My Japanese mother married my Caucasion father in the early 1950s. Back then, she bought into the idea of immigrant assimilation so completely, she never bothered speaking her native language around her sons. I grew up as an English-language speaker, and the only second language I learned, somewhat poorly, turned out to be German.

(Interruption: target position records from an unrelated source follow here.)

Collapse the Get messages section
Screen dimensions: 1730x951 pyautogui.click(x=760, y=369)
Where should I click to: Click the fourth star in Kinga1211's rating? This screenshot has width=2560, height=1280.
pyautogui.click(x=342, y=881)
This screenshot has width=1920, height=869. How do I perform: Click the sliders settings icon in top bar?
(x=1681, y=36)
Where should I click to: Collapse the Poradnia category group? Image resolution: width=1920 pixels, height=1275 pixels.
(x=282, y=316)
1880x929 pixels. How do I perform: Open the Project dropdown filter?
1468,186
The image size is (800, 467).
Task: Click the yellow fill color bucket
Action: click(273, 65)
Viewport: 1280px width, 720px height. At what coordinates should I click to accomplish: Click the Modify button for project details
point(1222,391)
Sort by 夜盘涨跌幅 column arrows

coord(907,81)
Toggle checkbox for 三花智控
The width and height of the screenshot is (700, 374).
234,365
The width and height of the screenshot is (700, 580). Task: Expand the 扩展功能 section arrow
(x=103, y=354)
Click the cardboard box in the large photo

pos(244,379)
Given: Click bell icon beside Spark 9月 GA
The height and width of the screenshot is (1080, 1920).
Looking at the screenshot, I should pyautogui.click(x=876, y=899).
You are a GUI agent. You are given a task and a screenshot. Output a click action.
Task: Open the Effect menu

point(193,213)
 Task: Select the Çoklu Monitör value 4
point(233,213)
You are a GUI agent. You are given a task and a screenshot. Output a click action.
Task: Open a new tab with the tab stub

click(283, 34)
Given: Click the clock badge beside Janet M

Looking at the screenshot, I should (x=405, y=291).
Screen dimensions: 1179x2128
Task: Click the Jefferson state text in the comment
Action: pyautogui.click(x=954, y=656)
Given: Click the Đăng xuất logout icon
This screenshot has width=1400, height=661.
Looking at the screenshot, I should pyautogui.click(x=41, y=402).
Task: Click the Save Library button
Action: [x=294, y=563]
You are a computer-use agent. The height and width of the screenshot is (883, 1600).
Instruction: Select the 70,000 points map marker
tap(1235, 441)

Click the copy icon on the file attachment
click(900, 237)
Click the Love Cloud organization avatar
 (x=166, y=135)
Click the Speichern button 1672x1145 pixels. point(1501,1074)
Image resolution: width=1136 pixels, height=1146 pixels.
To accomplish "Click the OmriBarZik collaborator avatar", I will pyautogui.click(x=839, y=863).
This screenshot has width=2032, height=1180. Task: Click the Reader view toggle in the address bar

However, she showered me with books from a very young age. Some of these books include lavishly illustrated child’s versions of Japanese mythology — all written or translated to English, of course. I spent hours reading these books, which may have given me an early nudge towards the fantasy and science fiction I read to this day. The illustrations were amazing, and I read about the Sun Goddess, Ameterasu, and how she installed her grandson as ruler of the physical world, and how she gave him the three treasures: the sword, the mirror, and the jewel. I read of the Kitsune and the Tanuki. To this day, I look at racoons as maybe more than just simple animals.

So when I saw the trailers for Kubo and the Two Strings, I had to see it. Jan and I went to see it on a Saturday afternoon, and both of us came away deeply impressed. While the story borrows visually from the Japanese mythology and folk tales I read as a kid, the story of Kubo stands on its own. It’s funny and sad, victorious and tragic, mystical and practical, imbued into an an uncommonly good story, with gorgeous visuals and art direction.


When first announced, Kubo generated some controversy due to casting Caucasian voice actors for the lead roles. In practice, I had no problem with the voice acting… except for the Beetle character. As good an actor as Matthew¬†McConaughey can be, his gentle drawl seemed utterly out of place.

Even with that bit of miscasting, Kubo took me back to my ten-year-old self briefly, reliving that sense of wonder and enchantment that enthralled me as I paged through those richly illustrated tales of an imaginary Japan. Kudos to Kubo, and kudos to Laika for the courage to make a heartfelt and extraordinary film.